Study of 2,000 UK workers finds 41% of those age 18-24 would rather see doctor online
Research by Willis Towers Watson has found that almost half of workers aged 18 to 24 would prefer to access GP services - such as medical advice, consultations or prescriptions - digitally, compared to 16% of those aged 55 and over.
The study also found that the post-millennial workforce were three times more likely to have cancelled a scheduled GP appointment in the past 12 months (24% vs 8%) and six times more likely to be a no-show (24% vs 4%).
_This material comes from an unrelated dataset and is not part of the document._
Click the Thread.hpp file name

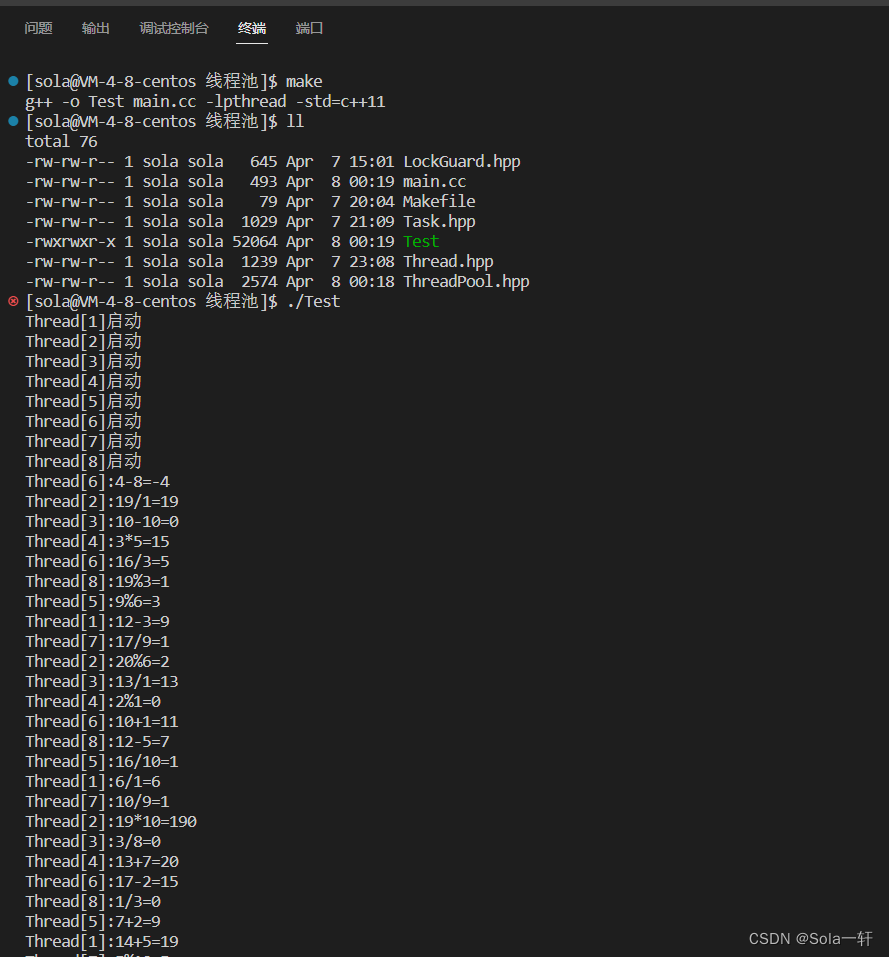pos(448,262)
"Culturally, millennials and generation Z are used to accessing anything, anywhere at any time and accept mobile tech, subscription and on-demand services as the everyday norm," said Mike Blake, wellbeing lead at WTW. "These younger workers are perhaps less prepared than their older colleagues to wait, to make arrangements or to take time out of their working day, for appointments. Workplace telemedicine offers a convenient, flexible solution by bringing GP services into the ‘on-demand services' fold."
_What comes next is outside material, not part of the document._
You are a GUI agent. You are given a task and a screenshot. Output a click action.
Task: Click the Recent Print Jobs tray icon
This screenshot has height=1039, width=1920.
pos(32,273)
Of all workers who failed to turn up to GP appointments, 45% said they forgot, 35% said they arrived late, while 33% said work commitments got in the way and 20% were unable to arrange transport.
In light of the increasing popularity of digital GP services due to a growing number of insurers and healthcare providers offering digital GP services, Blake added: "For less complex illnesses and medical conditions, telemedicine can enable employees to receive a swift diagnosis and treatment plan without the need to take time off work. When used appropriately, it has the potential to reduce healthcare costs, increase productivity and employee engagement while reducing the burden on primary care services."